╭─ SUPPLIED DATA

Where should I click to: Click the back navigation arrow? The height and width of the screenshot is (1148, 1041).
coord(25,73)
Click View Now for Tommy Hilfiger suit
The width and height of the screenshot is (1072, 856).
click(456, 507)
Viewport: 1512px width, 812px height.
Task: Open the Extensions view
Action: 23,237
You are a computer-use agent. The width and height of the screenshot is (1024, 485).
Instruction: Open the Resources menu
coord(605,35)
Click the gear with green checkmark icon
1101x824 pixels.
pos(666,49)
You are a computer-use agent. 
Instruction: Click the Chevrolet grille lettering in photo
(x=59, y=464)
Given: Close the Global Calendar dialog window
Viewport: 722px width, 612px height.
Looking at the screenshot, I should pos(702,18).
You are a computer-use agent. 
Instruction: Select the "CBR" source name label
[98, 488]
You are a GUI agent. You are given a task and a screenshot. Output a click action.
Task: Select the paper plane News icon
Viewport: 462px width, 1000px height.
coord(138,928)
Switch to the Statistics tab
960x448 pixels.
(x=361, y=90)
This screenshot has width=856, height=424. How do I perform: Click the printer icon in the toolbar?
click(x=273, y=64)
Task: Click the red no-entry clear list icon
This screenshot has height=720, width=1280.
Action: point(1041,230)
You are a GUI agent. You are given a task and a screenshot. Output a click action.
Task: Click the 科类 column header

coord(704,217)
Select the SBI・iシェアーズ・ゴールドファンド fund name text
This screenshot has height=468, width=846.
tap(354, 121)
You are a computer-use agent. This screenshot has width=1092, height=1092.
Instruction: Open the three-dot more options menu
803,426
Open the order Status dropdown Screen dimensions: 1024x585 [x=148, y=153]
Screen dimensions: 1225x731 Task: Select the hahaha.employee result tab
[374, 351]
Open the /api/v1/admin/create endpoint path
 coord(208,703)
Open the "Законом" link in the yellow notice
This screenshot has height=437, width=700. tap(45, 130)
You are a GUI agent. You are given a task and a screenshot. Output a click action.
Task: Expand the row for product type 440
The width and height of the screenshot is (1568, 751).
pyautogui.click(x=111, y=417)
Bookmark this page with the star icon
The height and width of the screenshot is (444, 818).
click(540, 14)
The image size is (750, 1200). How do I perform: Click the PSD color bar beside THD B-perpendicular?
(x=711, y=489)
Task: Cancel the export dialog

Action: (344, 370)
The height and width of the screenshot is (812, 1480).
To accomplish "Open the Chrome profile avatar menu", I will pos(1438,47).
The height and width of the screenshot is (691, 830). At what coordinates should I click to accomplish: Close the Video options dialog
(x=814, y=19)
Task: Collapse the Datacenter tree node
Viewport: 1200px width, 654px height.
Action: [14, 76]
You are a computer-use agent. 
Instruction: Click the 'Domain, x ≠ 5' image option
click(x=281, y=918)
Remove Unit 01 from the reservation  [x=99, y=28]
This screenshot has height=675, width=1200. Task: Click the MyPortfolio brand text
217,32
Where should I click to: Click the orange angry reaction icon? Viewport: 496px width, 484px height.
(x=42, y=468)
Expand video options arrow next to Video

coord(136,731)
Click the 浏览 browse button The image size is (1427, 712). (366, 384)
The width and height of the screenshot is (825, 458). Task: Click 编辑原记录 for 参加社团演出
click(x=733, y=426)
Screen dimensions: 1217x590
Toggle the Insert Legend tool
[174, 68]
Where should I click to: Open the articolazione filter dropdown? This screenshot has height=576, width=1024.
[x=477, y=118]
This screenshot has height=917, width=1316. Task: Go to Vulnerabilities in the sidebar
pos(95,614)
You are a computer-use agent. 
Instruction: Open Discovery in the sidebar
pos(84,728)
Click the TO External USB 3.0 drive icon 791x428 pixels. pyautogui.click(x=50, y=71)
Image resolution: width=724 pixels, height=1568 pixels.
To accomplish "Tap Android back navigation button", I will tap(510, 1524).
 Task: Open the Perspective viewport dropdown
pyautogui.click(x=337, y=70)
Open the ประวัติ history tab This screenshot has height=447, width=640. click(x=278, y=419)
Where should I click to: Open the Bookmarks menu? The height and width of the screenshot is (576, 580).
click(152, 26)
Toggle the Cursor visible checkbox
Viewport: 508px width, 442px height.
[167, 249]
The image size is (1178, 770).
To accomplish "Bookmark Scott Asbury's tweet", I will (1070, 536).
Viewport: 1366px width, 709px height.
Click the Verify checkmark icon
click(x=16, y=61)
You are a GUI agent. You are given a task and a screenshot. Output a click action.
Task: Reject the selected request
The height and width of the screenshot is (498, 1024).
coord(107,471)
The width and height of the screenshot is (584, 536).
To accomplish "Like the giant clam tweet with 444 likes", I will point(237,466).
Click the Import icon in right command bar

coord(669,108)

╰─

WORK INSTRUCTION: Line by line, reproduce the data exactly.

TASK RESPONSE:
Where should I click to: Click the back navigation arrow? The height and width of the screenshot is (1148, 1041).
coord(25,73)
Click View Now for Tommy Hilfiger suit
The width and height of the screenshot is (1072, 856).
click(456, 507)
Viewport: 1512px width, 812px height.
Task: Open the Extensions view
Action: 23,237
You are a computer-use agent. The width and height of the screenshot is (1024, 485).
Instruction: Open the Resources menu
coord(605,35)
Click the gear with green checkmark icon
1101x824 pixels.
pos(666,49)
You are a computer-use agent. 
Instruction: Click the Chevrolet grille lettering in photo
(x=59, y=464)
Given: Close the Global Calendar dialog window
Viewport: 722px width, 612px height.
Looking at the screenshot, I should pos(702,18).
You are a computer-use agent. 
Instruction: Select the "CBR" source name label
[98, 488]
You are a GUI agent. You are given a task and a screenshot. Output a click action.
Task: Select the paper plane News icon
Viewport: 462px width, 1000px height.
coord(138,928)
Switch to the Statistics tab
960x448 pixels.
(x=361, y=90)
This screenshot has width=856, height=424. How do I perform: Click the printer icon in the toolbar?
click(x=273, y=64)
Task: Click the red no-entry clear list icon
This screenshot has height=720, width=1280.
Action: point(1041,230)
You are a GUI agent. You are given a task and a screenshot. Output a click action.
Task: Click the 科类 column header

coord(704,217)
Select the SBI・iシェアーズ・ゴールドファンド fund name text
This screenshot has height=468, width=846.
tap(354, 121)
You are a computer-use agent. This screenshot has width=1092, height=1092.
Instruction: Open the three-dot more options menu
803,426
Open the order Status dropdown Screen dimensions: 1024x585 [x=148, y=153]
Screen dimensions: 1225x731 Task: Select the hahaha.employee result tab
[374, 351]
Open the /api/v1/admin/create endpoint path
 coord(208,703)
Open the "Законом" link in the yellow notice
This screenshot has height=437, width=700. tap(45, 130)
You are a GUI agent. You are given a task and a screenshot. Output a click action.
Task: Expand the row for product type 440
The width and height of the screenshot is (1568, 751).
pyautogui.click(x=111, y=417)
Bookmark this page with the star icon
The height and width of the screenshot is (444, 818).
click(540, 14)
The image size is (750, 1200). How do I perform: Click the PSD color bar beside THD B-perpendicular?
(x=711, y=489)
Task: Cancel the export dialog

Action: (344, 370)
The height and width of the screenshot is (812, 1480).
To accomplish "Open the Chrome profile avatar menu", I will pos(1438,47).
The height and width of the screenshot is (691, 830). At what coordinates should I click to accomplish: Close the Video options dialog
(x=814, y=19)
Task: Collapse the Datacenter tree node
Viewport: 1200px width, 654px height.
Action: [14, 76]
You are a computer-use agent. 
Instruction: Click the 'Domain, x ≠ 5' image option
click(x=281, y=918)
Remove Unit 01 from the reservation  [x=99, y=28]
This screenshot has height=675, width=1200. Task: Click the MyPortfolio brand text
217,32
Where should I click to: Click the orange angry reaction icon? Viewport: 496px width, 484px height.
(x=42, y=468)
Expand video options arrow next to Video

coord(136,731)
Click the 浏览 browse button The image size is (1427, 712). (366, 384)
The width and height of the screenshot is (825, 458). Task: Click 编辑原记录 for 参加社团演出
click(x=733, y=426)
Screen dimensions: 1217x590
Toggle the Insert Legend tool
[174, 68]
Where should I click to: Open the articolazione filter dropdown? This screenshot has height=576, width=1024.
[x=477, y=118]
This screenshot has height=917, width=1316. Task: Go to Vulnerabilities in the sidebar
pos(95,614)
You are a computer-use agent. 
Instruction: Open Discovery in the sidebar
pos(84,728)
Click the TO External USB 3.0 drive icon 791x428 pixels. pyautogui.click(x=50, y=71)
Image resolution: width=724 pixels, height=1568 pixels.
To accomplish "Tap Android back navigation button", I will tap(510, 1524).
 Task: Open the Perspective viewport dropdown
pyautogui.click(x=337, y=70)
Open the ประวัติ history tab This screenshot has height=447, width=640. click(x=278, y=419)
Where should I click to: Open the Bookmarks menu? The height and width of the screenshot is (576, 580).
click(152, 26)
Toggle the Cursor visible checkbox
Viewport: 508px width, 442px height.
[167, 249]
The image size is (1178, 770).
To accomplish "Bookmark Scott Asbury's tweet", I will (1070, 536).
Viewport: 1366px width, 709px height.
Click the Verify checkmark icon
click(x=16, y=61)
You are a GUI agent. You are given a task and a screenshot. Output a click action.
Task: Reject the selected request
The height and width of the screenshot is (498, 1024).
coord(107,471)
The width and height of the screenshot is (584, 536).
To accomplish "Like the giant clam tweet with 444 likes", I will point(237,466).
Click the Import icon in right command bar

coord(669,108)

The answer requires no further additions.